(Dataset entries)
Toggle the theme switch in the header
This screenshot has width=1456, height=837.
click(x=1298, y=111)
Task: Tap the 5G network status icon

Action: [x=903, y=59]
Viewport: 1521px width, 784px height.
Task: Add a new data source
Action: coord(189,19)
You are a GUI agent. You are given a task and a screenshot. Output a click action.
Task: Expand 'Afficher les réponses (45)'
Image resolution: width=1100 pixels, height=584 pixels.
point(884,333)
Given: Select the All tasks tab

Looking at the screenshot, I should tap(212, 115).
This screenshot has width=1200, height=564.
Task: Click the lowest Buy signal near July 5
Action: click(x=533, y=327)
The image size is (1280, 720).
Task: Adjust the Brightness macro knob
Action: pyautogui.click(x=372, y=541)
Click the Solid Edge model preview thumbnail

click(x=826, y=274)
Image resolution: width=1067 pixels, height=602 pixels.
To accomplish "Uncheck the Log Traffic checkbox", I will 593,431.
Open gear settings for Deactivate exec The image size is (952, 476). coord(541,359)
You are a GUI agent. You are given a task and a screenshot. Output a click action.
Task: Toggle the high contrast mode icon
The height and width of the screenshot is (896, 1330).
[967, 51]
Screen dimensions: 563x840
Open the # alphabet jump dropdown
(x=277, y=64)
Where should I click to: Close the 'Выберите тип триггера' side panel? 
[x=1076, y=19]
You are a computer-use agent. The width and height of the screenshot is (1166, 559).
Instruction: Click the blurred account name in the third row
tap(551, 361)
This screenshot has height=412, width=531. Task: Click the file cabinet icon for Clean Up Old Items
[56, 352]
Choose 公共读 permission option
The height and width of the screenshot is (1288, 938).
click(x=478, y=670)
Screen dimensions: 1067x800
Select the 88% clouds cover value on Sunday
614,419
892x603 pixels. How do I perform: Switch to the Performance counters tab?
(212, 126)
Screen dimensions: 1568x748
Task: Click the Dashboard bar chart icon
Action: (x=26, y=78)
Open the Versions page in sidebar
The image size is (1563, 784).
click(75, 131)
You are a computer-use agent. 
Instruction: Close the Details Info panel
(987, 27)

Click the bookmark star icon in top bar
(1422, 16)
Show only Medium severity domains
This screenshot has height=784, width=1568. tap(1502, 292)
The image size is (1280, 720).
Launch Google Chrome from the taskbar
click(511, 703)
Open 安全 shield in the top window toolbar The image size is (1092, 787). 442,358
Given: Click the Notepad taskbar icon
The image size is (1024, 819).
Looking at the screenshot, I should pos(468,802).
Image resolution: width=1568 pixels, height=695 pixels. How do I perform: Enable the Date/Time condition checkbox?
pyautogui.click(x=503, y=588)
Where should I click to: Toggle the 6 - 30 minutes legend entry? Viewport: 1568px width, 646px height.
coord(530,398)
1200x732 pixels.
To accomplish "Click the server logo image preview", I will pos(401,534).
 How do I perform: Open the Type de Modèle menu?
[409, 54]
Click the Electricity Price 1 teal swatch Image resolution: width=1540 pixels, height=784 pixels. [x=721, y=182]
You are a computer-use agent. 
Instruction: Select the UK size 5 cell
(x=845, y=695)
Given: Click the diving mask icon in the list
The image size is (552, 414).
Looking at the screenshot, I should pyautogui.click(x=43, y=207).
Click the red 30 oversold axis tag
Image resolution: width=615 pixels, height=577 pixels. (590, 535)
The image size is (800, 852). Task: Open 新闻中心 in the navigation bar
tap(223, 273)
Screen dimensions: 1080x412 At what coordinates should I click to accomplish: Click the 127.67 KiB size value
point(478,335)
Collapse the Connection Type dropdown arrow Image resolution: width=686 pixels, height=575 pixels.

## Required action:
Give back all of the data exactly, with every line intact.

## Task response:
Toggle the theme switch in the header
This screenshot has width=1456, height=837.
click(x=1298, y=111)
Task: Tap the 5G network status icon

Action: [x=903, y=59]
Viewport: 1521px width, 784px height.
Task: Add a new data source
Action: coord(189,19)
You are a GUI agent. You are given a task and a screenshot. Output a click action.
Task: Expand 'Afficher les réponses (45)'
Image resolution: width=1100 pixels, height=584 pixels.
point(884,333)
Given: Select the All tasks tab

Looking at the screenshot, I should tap(212, 115).
This screenshot has width=1200, height=564.
Task: Click the lowest Buy signal near July 5
Action: click(x=533, y=327)
The image size is (1280, 720).
Task: Adjust the Brightness macro knob
Action: pyautogui.click(x=372, y=541)
Click the Solid Edge model preview thumbnail

click(x=826, y=274)
Image resolution: width=1067 pixels, height=602 pixels.
To accomplish "Uncheck the Log Traffic checkbox", I will 593,431.
Open gear settings for Deactivate exec The image size is (952, 476). coord(541,359)
You are a GUI agent. You are given a task and a screenshot. Output a click action.
Task: Toggle the high contrast mode icon
The height and width of the screenshot is (896, 1330).
[967, 51]
Screen dimensions: 563x840
Open the # alphabet jump dropdown
(x=277, y=64)
Where should I click to: Close the 'Выберите тип триггера' side panel? 
[x=1076, y=19]
You are a computer-use agent. The width and height of the screenshot is (1166, 559).
Instruction: Click the blurred account name in the third row
tap(551, 361)
This screenshot has height=412, width=531. Task: Click the file cabinet icon for Clean Up Old Items
[56, 352]
Choose 公共读 permission option
The height and width of the screenshot is (1288, 938).
click(x=478, y=670)
Screen dimensions: 1067x800
Select the 88% clouds cover value on Sunday
614,419
892x603 pixels. How do I perform: Switch to the Performance counters tab?
(212, 126)
Screen dimensions: 1568x748
Task: Click the Dashboard bar chart icon
Action: (x=26, y=78)
Open the Versions page in sidebar
The image size is (1563, 784).
click(75, 131)
You are a computer-use agent. 
Instruction: Close the Details Info panel
(987, 27)

Click the bookmark star icon in top bar
(1422, 16)
Show only Medium severity domains
This screenshot has height=784, width=1568. tap(1502, 292)
The image size is (1280, 720).
Launch Google Chrome from the taskbar
click(511, 703)
Open 安全 shield in the top window toolbar The image size is (1092, 787). 442,358
Given: Click the Notepad taskbar icon
The image size is (1024, 819).
Looking at the screenshot, I should pos(468,802).
Image resolution: width=1568 pixels, height=695 pixels. How do I perform: Enable the Date/Time condition checkbox?
pyautogui.click(x=503, y=588)
Where should I click to: Toggle the 6 - 30 minutes legend entry? Viewport: 1568px width, 646px height.
coord(530,398)
1200x732 pixels.
To accomplish "Click the server logo image preview", I will pos(401,534).
 How do I perform: Open the Type de Modèle menu?
[409, 54]
Click the Electricity Price 1 teal swatch Image resolution: width=1540 pixels, height=784 pixels. [x=721, y=182]
You are a computer-use agent. 
Instruction: Select the UK size 5 cell
(x=845, y=695)
Given: Click the diving mask icon in the list
The image size is (552, 414).
Looking at the screenshot, I should pyautogui.click(x=43, y=207).
Click the red 30 oversold axis tag
Image resolution: width=615 pixels, height=577 pixels. (590, 535)
The image size is (800, 852). Task: Open 新闻中心 in the navigation bar
tap(223, 273)
Screen dimensions: 1080x412 At what coordinates should I click to accomplish: Click the 127.67 KiB size value
point(478,335)
Collapse the Connection Type dropdown arrow Image resolution: width=686 pixels, height=575 pixels.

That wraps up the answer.